# Information given:

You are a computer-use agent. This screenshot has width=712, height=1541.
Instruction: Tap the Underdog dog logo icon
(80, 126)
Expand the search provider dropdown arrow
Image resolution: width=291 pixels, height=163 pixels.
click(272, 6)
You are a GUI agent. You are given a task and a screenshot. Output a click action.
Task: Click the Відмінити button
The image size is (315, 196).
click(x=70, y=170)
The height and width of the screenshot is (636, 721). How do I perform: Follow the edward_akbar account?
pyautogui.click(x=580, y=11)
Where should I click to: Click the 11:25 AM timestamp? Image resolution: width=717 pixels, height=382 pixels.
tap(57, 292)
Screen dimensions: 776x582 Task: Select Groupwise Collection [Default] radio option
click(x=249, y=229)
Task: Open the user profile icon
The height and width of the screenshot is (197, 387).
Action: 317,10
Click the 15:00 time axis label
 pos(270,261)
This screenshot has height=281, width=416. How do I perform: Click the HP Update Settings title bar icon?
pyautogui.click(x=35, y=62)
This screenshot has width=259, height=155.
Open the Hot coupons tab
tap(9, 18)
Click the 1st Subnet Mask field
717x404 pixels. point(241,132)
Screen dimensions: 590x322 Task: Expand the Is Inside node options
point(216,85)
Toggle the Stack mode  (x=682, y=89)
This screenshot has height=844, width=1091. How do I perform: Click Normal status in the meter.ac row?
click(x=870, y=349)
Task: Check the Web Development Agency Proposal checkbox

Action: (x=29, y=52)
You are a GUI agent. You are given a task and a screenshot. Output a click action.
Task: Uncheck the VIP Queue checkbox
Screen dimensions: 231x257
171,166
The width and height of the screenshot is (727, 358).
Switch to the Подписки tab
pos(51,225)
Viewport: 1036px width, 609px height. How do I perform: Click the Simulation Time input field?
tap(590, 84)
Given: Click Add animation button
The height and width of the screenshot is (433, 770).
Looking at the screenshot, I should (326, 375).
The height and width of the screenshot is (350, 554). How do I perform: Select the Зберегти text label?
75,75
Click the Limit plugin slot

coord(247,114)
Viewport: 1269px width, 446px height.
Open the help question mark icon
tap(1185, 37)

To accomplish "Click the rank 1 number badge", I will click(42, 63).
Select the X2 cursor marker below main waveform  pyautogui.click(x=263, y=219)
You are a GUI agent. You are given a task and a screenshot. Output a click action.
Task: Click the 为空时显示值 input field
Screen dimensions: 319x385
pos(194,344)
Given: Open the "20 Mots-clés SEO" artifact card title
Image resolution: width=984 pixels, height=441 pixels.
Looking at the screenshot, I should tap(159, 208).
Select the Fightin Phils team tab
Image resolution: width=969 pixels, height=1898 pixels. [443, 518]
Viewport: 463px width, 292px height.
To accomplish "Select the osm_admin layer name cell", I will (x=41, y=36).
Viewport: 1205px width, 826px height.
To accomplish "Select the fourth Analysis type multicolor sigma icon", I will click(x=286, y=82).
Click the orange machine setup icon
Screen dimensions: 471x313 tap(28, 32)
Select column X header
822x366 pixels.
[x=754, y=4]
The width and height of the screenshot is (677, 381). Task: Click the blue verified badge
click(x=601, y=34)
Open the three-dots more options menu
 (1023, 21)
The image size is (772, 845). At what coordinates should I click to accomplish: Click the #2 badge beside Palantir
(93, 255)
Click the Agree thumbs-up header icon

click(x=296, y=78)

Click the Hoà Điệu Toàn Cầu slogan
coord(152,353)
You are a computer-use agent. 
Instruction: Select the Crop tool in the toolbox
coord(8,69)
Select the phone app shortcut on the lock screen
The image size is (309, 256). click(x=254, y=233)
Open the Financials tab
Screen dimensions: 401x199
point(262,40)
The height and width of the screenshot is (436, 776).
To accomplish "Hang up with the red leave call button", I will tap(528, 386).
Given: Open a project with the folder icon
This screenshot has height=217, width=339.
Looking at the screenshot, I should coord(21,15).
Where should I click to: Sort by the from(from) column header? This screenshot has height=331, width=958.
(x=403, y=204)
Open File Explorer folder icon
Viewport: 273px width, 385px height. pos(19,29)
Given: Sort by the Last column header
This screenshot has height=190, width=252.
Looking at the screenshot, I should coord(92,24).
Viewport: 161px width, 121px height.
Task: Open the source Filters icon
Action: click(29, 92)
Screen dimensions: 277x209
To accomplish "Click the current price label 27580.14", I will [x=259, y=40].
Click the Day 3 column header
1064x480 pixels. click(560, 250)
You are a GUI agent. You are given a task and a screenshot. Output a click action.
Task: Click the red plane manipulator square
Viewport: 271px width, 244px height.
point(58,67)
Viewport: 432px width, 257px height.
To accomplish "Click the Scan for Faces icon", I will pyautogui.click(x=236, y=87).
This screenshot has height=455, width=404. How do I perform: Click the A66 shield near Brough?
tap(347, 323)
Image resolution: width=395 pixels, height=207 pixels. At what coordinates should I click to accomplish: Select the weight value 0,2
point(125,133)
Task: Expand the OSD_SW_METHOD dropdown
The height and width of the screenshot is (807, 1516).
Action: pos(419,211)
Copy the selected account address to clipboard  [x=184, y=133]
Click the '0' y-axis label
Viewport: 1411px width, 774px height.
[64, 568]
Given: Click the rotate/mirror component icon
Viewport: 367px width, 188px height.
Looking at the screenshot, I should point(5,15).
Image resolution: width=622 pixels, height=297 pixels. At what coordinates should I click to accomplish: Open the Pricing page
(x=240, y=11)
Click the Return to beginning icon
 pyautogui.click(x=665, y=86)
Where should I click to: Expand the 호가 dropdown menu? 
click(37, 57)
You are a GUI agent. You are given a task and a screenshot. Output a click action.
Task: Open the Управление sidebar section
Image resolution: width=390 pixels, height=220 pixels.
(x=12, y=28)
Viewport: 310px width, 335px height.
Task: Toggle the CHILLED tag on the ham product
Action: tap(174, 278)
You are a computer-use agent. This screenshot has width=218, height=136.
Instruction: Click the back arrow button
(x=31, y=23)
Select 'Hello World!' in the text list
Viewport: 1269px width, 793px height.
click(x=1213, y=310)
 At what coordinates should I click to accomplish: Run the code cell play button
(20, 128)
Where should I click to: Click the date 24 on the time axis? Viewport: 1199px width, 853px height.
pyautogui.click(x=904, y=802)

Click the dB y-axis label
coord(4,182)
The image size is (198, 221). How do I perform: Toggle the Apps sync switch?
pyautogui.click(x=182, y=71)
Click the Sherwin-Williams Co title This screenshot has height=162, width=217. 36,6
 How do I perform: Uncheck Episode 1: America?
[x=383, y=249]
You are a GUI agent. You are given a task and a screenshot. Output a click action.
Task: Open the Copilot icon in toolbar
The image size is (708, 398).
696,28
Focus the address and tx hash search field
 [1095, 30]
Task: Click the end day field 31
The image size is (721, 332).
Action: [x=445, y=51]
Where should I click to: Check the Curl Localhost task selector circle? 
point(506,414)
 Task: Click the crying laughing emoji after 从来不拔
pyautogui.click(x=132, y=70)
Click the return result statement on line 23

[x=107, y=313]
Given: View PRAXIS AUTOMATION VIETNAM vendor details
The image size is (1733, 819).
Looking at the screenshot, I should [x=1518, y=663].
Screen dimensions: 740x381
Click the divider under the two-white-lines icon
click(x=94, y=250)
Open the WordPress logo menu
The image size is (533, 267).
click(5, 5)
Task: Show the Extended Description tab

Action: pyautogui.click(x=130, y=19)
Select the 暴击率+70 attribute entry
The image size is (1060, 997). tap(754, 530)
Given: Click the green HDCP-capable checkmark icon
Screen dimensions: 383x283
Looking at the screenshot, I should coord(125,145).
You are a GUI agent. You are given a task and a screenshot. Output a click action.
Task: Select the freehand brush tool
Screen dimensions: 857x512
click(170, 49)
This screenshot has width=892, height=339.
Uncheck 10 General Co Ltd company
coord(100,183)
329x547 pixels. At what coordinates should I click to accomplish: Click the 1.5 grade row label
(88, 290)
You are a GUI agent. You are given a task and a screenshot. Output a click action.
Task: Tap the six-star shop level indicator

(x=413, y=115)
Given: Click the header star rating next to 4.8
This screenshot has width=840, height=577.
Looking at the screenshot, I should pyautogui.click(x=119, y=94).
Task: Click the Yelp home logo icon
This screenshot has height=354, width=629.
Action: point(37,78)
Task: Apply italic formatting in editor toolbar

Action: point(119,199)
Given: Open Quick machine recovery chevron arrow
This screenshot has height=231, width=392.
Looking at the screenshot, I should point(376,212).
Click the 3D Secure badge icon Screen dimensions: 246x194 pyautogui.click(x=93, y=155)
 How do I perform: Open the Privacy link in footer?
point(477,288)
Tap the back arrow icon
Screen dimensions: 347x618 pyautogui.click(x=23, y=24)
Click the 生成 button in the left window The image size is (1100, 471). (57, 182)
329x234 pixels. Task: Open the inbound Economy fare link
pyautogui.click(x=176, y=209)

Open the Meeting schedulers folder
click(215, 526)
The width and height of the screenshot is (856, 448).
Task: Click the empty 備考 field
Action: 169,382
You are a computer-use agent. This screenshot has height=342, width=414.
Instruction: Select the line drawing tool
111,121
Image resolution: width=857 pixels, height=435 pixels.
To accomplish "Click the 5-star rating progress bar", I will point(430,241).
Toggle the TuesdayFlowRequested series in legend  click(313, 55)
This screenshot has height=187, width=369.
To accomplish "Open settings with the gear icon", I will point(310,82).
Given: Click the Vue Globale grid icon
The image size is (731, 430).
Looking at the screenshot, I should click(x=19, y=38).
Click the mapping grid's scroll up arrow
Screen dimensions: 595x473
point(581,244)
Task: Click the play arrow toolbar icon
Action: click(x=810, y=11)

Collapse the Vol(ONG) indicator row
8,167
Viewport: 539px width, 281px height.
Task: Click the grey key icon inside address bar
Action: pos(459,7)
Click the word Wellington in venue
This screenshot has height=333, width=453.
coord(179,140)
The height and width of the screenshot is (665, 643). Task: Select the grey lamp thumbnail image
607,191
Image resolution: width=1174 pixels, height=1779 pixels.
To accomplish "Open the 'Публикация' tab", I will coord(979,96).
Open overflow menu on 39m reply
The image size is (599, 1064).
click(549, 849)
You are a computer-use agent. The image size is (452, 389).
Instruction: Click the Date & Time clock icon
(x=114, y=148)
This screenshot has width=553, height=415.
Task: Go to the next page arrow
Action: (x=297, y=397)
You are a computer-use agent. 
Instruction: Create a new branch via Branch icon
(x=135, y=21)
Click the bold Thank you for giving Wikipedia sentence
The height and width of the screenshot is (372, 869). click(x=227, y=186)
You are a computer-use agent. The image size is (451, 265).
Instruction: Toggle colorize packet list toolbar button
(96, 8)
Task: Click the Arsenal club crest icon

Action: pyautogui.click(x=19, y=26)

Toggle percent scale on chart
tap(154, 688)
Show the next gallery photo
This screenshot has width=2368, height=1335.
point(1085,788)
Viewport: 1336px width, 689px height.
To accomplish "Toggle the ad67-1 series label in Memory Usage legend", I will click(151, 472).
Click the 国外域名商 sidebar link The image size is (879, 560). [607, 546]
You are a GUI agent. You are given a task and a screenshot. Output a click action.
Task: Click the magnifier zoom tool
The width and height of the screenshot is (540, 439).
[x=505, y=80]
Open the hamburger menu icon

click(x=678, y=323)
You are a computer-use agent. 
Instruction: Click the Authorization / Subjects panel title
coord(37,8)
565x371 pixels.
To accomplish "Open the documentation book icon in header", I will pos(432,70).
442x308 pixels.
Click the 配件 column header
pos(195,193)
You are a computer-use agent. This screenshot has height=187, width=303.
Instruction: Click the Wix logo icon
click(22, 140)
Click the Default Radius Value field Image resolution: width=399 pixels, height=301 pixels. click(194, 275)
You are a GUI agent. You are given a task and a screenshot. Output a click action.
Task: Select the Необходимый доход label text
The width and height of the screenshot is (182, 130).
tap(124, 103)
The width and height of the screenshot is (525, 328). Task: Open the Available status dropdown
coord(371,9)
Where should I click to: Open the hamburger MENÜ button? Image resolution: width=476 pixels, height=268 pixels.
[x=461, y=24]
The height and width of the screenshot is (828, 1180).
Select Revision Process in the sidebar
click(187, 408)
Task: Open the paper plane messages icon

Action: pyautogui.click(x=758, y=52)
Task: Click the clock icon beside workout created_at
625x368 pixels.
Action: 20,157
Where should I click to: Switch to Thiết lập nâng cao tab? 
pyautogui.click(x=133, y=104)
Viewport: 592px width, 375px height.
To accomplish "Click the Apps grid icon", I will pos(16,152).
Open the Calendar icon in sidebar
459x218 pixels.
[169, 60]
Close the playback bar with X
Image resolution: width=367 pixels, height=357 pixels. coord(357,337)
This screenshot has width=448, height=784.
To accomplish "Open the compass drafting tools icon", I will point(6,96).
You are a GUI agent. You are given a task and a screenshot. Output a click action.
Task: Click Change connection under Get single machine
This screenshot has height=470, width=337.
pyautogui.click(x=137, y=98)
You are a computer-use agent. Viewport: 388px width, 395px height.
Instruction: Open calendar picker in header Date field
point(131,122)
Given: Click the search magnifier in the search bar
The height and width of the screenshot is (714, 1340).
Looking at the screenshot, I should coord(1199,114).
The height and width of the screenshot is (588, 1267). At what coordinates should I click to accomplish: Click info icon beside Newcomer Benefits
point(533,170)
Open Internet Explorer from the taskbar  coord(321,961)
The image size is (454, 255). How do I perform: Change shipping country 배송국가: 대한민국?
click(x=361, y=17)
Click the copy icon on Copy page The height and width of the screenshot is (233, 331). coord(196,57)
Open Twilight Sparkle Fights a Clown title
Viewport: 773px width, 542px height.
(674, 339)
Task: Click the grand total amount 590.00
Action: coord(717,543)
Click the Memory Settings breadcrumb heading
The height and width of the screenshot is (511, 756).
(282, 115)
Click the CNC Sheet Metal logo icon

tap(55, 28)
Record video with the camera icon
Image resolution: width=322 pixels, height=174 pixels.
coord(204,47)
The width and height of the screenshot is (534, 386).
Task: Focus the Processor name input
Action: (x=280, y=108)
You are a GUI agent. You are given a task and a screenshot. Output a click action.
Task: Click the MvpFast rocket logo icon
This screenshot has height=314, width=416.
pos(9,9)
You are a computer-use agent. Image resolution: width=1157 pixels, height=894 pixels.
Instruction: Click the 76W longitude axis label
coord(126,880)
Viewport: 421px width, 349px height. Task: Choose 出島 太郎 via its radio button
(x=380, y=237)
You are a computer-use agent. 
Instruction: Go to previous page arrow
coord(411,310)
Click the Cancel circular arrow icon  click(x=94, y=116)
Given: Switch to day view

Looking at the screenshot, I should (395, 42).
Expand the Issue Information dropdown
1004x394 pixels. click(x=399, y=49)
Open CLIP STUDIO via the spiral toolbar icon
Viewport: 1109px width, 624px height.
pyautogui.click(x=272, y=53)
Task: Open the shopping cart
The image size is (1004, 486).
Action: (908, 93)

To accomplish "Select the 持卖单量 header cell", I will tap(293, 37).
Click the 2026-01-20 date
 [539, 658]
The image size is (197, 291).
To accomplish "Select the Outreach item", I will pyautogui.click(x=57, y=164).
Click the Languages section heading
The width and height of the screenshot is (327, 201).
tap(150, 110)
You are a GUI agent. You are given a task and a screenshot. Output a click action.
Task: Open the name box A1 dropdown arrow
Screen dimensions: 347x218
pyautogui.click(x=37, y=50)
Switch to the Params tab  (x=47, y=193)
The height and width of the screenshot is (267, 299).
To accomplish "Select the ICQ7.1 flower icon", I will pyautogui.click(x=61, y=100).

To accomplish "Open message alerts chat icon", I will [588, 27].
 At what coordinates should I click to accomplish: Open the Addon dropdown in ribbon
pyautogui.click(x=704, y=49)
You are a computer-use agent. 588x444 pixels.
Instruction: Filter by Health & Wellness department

# What the task requires:
Lines with the word "magnifier": report how many there are in the entries, as a bare number.

# Written answer:
2